Dǫrr vôru brýnd; hǫrr fylgði boga; {knǫrr rastar} sparn {vǫrr rádýris}.
Spears were whetted; the bowstring went with the bow; {the ship of the league} [HORSE] pounded {the wake of the roe-deer} [LAND].
Mss: papp10ˣ(40rb), 2368ˣ(88), 743ˣ(69v) (LaufE)
Editions: Skj AI, 275, Skj BI, 254, Skald I, 131; SnE 1848-87, III, 348, LaufE 1979, 265-6, 341.
Context: The citation is prefaced by a statement (papp10ˣ version), Kiender eru yxn, dyr eða hestar skipa heitum, eða hvala ‘Oxen, deer and horses are referred to by kennings using terms for ships or whales’. It is followed by Hier er hestur kallaður kno᷎r jarðarinnar ‘Here a horse is called a ship of the earth’.
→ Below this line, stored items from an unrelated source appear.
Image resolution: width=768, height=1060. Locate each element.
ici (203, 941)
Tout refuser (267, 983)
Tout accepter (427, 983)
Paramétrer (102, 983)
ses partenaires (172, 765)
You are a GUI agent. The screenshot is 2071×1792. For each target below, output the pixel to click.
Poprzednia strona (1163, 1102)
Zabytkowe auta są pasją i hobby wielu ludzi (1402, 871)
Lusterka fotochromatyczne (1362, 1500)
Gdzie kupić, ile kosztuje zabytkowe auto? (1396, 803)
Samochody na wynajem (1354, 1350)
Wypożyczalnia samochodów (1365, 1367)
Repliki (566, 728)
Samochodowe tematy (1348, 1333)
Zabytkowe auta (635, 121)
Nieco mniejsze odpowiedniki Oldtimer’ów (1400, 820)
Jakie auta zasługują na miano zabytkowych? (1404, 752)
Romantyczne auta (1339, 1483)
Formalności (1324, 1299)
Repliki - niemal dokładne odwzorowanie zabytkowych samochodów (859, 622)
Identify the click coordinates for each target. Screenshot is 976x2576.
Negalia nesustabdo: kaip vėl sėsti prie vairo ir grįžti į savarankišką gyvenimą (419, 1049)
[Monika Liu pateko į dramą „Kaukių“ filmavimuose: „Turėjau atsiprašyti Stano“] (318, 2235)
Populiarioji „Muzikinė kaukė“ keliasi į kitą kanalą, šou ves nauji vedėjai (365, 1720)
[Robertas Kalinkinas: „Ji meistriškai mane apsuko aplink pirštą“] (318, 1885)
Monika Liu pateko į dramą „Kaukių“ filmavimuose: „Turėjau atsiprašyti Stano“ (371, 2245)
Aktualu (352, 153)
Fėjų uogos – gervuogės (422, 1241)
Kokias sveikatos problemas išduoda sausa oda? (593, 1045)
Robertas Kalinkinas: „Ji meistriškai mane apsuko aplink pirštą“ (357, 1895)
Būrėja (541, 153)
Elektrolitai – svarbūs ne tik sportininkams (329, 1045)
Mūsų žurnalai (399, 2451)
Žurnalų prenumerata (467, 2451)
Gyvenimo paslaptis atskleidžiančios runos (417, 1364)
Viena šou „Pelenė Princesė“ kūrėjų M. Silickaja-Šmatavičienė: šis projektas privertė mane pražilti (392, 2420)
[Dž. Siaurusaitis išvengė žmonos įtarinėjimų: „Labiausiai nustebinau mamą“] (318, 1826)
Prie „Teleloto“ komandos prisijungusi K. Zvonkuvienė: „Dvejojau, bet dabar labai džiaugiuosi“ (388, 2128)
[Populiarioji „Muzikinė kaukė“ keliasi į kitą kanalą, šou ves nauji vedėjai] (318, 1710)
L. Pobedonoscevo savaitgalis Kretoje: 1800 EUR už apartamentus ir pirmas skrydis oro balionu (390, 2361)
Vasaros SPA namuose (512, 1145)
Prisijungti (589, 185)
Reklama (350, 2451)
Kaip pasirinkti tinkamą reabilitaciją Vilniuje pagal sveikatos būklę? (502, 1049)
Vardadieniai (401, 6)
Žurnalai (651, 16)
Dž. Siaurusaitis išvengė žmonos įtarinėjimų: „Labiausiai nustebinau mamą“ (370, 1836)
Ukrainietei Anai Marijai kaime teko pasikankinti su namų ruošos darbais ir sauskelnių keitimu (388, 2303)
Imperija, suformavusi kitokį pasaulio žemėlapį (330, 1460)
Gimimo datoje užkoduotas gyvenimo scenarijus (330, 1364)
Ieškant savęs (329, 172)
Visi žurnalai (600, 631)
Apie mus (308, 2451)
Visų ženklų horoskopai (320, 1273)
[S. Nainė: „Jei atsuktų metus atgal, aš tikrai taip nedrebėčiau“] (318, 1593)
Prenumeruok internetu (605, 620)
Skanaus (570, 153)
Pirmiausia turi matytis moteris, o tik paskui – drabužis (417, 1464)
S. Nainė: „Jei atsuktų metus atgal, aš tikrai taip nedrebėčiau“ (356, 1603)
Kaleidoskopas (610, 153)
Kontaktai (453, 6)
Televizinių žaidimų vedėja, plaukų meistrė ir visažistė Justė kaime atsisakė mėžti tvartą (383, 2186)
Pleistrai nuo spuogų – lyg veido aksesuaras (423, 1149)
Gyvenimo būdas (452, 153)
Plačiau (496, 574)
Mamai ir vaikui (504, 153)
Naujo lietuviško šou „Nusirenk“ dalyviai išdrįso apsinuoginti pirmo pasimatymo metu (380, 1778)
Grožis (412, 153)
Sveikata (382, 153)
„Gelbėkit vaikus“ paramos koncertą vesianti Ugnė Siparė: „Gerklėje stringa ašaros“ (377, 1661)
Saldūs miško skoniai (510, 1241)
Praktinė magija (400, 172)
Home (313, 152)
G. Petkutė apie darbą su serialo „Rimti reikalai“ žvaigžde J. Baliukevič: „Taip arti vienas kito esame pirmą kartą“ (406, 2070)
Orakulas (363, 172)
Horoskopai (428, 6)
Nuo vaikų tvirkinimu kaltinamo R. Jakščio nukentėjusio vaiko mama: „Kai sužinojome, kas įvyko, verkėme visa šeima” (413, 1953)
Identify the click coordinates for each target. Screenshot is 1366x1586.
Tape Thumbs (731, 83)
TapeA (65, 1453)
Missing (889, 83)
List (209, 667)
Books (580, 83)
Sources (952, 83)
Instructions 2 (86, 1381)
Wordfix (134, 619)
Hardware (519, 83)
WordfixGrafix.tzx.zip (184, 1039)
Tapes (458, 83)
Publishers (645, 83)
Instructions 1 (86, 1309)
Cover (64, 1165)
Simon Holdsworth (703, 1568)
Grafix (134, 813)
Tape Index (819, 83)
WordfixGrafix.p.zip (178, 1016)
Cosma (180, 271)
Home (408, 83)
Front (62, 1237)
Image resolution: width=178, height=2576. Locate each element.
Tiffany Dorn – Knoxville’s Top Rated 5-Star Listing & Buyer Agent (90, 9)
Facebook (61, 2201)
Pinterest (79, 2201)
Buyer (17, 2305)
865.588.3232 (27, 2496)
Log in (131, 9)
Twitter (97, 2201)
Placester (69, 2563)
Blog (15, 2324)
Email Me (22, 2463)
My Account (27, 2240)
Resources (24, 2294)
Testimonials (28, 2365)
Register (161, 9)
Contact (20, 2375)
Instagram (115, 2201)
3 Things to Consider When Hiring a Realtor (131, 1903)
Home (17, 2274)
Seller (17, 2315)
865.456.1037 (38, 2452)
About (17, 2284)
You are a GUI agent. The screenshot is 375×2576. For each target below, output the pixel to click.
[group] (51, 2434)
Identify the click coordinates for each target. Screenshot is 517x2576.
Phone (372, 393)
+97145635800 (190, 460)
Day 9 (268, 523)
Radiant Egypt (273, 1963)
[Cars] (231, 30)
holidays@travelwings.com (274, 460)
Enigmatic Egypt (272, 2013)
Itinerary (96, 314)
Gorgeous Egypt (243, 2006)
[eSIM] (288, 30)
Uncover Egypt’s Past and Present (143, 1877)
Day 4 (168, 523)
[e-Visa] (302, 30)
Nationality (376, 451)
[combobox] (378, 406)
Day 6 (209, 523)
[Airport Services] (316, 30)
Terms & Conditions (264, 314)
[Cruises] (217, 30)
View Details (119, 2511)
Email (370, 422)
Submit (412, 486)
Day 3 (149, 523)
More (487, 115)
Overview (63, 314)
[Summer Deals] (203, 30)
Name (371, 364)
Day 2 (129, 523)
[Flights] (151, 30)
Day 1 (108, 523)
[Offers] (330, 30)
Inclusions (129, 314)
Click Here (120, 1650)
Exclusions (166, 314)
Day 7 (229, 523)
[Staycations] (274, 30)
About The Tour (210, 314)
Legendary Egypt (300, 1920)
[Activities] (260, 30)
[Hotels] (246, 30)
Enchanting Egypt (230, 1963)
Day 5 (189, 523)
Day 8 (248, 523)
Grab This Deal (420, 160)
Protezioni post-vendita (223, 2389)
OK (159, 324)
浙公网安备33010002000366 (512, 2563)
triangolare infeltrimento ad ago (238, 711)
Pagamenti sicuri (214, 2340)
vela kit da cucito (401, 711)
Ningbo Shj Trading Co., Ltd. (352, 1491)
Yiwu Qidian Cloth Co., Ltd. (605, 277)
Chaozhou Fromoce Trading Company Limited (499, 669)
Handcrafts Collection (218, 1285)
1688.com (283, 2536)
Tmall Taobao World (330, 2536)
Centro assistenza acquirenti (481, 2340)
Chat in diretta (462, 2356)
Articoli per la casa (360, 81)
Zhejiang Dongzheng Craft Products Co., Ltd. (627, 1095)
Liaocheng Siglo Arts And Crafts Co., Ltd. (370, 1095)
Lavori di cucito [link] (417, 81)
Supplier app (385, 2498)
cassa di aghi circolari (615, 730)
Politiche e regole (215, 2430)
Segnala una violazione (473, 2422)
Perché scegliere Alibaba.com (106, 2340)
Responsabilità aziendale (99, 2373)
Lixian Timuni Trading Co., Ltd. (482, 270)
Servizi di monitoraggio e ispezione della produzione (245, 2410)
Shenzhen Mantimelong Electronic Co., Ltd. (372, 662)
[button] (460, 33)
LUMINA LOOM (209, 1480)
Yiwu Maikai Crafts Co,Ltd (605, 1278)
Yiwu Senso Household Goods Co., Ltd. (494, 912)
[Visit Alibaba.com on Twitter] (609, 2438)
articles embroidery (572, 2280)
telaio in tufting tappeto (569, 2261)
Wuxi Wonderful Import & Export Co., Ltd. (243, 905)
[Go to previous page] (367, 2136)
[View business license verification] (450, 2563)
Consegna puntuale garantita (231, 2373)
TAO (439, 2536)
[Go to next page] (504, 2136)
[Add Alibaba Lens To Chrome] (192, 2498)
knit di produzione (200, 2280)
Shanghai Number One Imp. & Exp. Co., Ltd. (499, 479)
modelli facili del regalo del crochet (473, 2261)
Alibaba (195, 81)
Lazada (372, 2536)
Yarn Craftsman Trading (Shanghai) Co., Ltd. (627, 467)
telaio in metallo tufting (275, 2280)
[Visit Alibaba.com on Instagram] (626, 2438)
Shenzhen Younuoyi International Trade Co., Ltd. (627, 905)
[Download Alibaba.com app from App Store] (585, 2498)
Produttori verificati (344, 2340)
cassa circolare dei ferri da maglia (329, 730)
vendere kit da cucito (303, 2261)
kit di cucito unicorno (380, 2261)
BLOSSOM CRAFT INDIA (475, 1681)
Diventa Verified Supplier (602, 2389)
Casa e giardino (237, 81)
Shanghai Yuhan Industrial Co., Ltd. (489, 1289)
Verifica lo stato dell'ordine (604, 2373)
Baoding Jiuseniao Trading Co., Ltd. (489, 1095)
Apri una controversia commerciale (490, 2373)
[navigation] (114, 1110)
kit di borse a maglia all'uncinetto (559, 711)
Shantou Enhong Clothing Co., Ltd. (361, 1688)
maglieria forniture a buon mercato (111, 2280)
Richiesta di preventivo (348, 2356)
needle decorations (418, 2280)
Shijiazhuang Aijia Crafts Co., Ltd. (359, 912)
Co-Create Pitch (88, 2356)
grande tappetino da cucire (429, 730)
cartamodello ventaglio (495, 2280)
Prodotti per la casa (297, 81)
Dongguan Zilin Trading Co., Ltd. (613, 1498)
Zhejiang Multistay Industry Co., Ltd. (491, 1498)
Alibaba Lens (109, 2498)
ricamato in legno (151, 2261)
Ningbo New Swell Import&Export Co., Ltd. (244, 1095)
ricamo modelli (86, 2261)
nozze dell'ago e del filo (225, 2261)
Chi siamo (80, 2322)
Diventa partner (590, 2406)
Notes: [2] hǫrr ‘the bowstring’: For hǫrr m., usually ‘flax, linen’, in the sense ‘bow-string’, cf. ÞjóðA Magnfl 10/2II. — [3] knǫrr rastar ‘the ship of the league [HORSE]’: This is a seemingly unique pattern of kenning (cf. Meissner 111), though it has skaldic logic on its side since it simply inverts the common metaphor of ‘horse of the sea’ for ‘ship’. Rǫst f. presumably has its common meaning ‘league, measurement of distance on land’ here (cf. LP: 1. rǫst), but it also means ‘sea-current’ (LP: 2. rǫst); and it occurs among ship-heiti in Þul Skipa 2/5. It therefore seems that the skald has given a further twist to the kenning, allowing possible maritime associations to linger in the determinant as well as the base-word. This might appear to be chance or even incompetence, except that the same happens with the land-kenning that follows. — [4] vǫrr rádýris ‘the wake of the roe-deer [LAND]’: Vǫrr m. is ‘oar-stroke, wake’, hence ‘sea’ (LP: 2. vǫrr). Here it forms a land-kenning belonging to a rare but recognised pattern (see Meissner 87) in which the base-word refers to sea and the determinant to a land-animal, inverting the more common conceit of the sea as the land of sea-creatures. As a further complication, the determinant rá, taken as normalised rô f., could be the word for ‘sailyard’ and hence rôdýri ‘sailyard-animal’ could be a kenning for ‘ship’. Thus the underlying image is comparable with knǫrr rastar ‘ship of the league [HORSE]’ (l. 3), and the two kennings form a harmonised metaphorical scheme, but both with a slight twist back in a maritime direction. For a similar kenning, see Eil Þdr 6/4 ver gaupu ‘sea of the lynx [MOUNTAINS]’.